The 2nd generation Trek Supercaliber looks very similar, in some very good ways, but rear travel stretches to 80mm and forks to 110mm with either the new Rockshox SID SL or Fox 34 SC forks. Geometry is updated to match, and it now has two levels of carbon fiber across the models.
Starting with the frames, both share the same OCLV laminate schedule, but different materials and layups. The top-level SLR saves about 200-250g by eliminating internal cable tunnels in the front triangle, though it does use foam sleeves to keep any brake or shift lines from rattling around. It also uses more higher modulus fibers and gets away with fewer plies, so less material overall, putting it around 1,800-1,830g.
The SL gets those tunnels and channels to make routing and installation easier and uses more lower modulus fibers for a claimed weight around 2,030g, about the same as the prior model. Regardless of how you feel about losing or keeping internal sleeves, note that the bike sticks with standard internal routing ports at the head tube…no integrated stealth headset here, so there’s that.
Both models share the same rear triangle. Spec-wise, the SLR (9.8, 9.9) models get Bontrager’s one-piece carbon bar/stem and carbon wheels, which are some of the lightest on the market BTW. The SL (9.6, 9.7) models get alloy cockpits and wheels.
The shock is an all-new Rockshox SID Luxe IsoStrut model with 40mm stroke, up from the prior Fox IsoStrut model’s 32.5mm stroke. Eye-to-eye length only changed by 5mm. It also has a nearly flat 2:1 leverage ratio, versus the original’s that ramped from about 1.63:1 to 1.78:1, and higher anti-squat to keep it efficient under hard pedaling.
The head angle gets 1.5º slacker at 67.5º, and reach grows 10mm (ETT by 8mm). The BB sits 7mm higher to make room for the extra travel, and chainstay and wheelbase grow slightly for more stability. Seat angle gets 0.5º steeper.

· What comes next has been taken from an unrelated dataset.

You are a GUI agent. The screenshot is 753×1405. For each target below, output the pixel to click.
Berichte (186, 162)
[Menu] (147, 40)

The flex seatstays remain, eliminating any pivot near the rear axle, making it a single-pivot design that slides the sleeve over the shock to activate it. A floating rear brake mount keeps braking forces on the chainstay so they don’t affect the flex or suspension.
Note that claimed weight, just 20.5lb (20.8lb according to another spreadsheet they sent with the launch materials) for the top model. With hardware and IsoStrut shock, the claimed SLR frame weight is 1950g, add 200-250g for the SL version. Complete bikes range from 20.8lb (9.45kg) to 28.9lb (13.1kg), and prices from $4,199 to $11,699.